## WHAT TO DO:
Leaving out all pictures, copy the lines below exactly, from the line with "Screen dimensions: 444x250" to the last line, both ends included.

## DATA SHOWN:
┏━━

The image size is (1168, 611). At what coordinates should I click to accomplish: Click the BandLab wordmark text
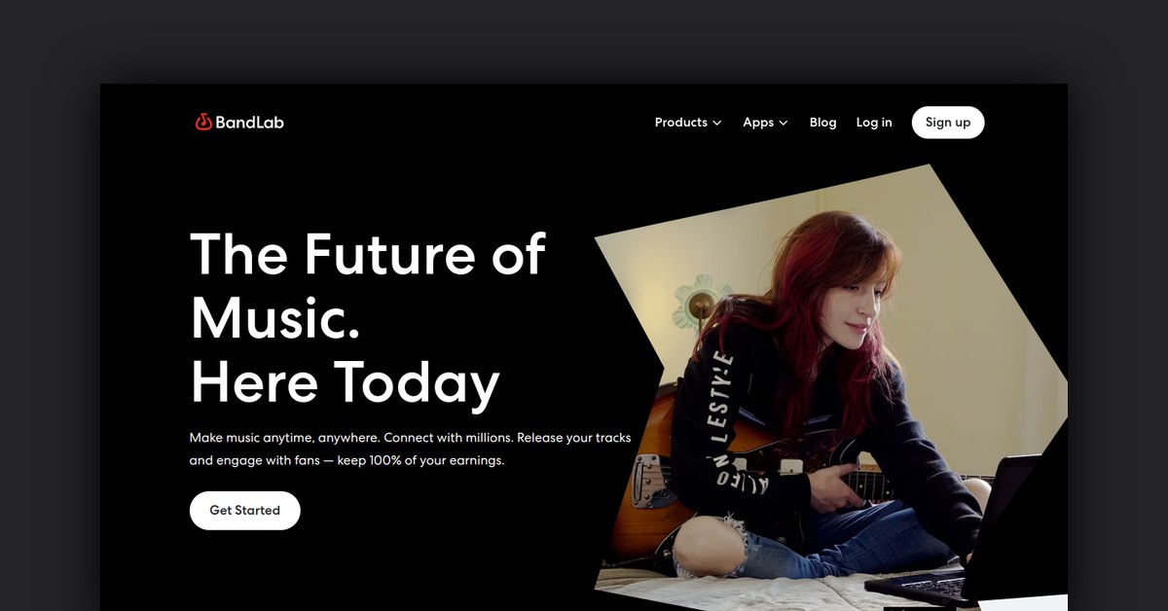coord(249,123)
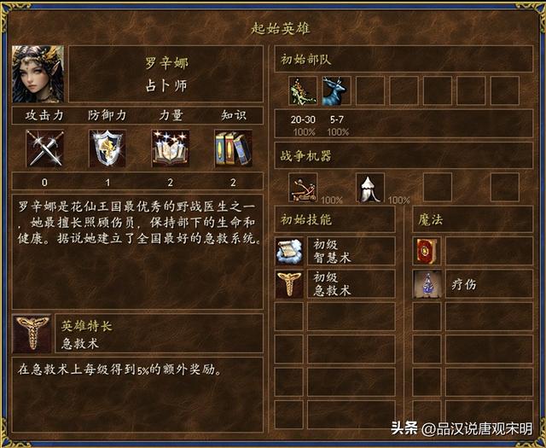Viewport: 546px width, 448px height.
Task: Click the books 知识 icon
Action: [233, 148]
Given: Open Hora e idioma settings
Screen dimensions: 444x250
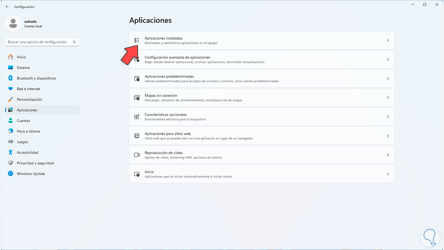Looking at the screenshot, I should click(x=28, y=131).
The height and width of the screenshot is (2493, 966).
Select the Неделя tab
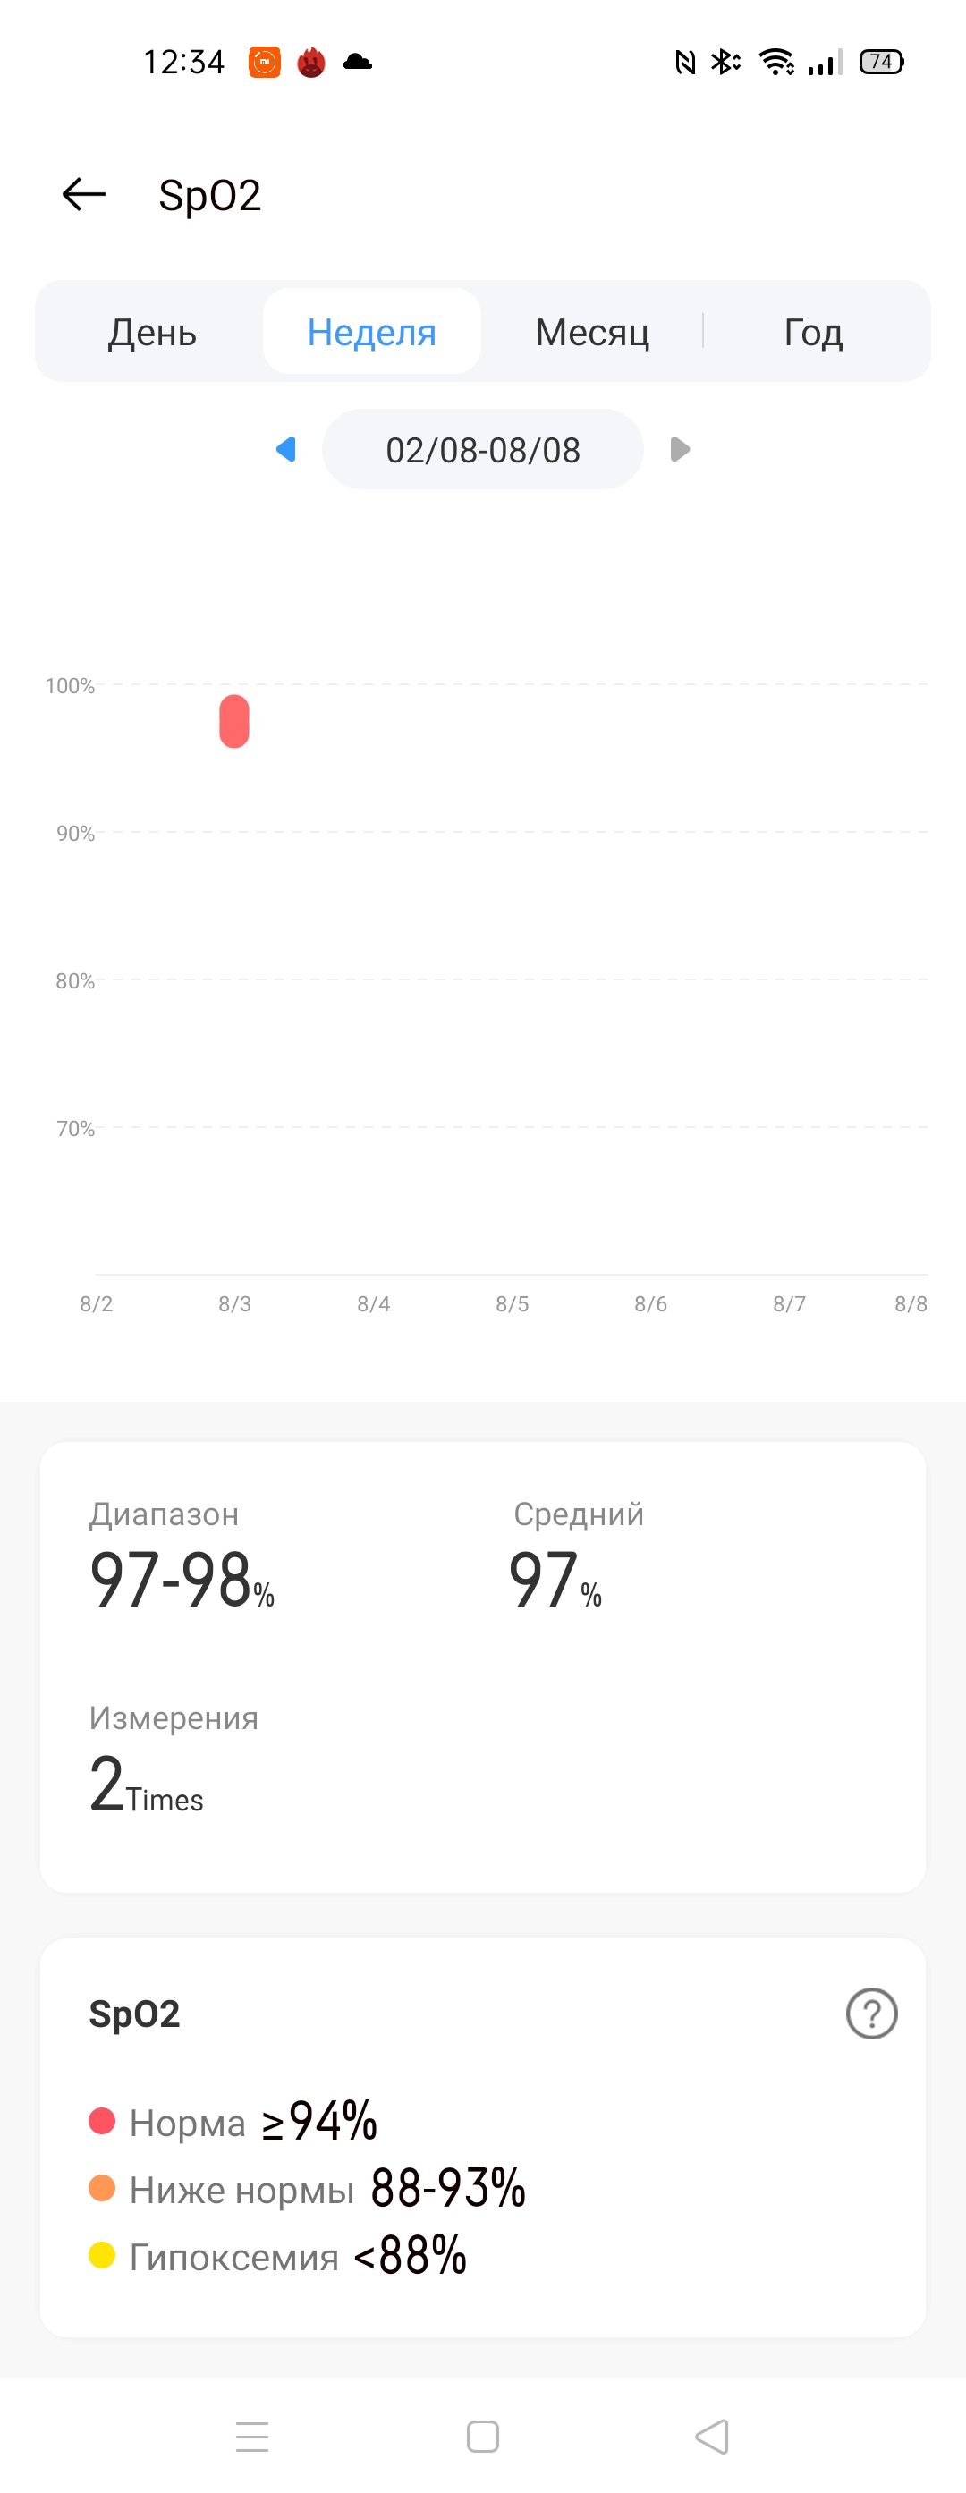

┗━━

## ANSWER SPACE:
Screen dimensions: 444x250
Looking at the screenshot, I should click(x=28, y=131).
The height and width of the screenshot is (2493, 966).
Select the Неделя tab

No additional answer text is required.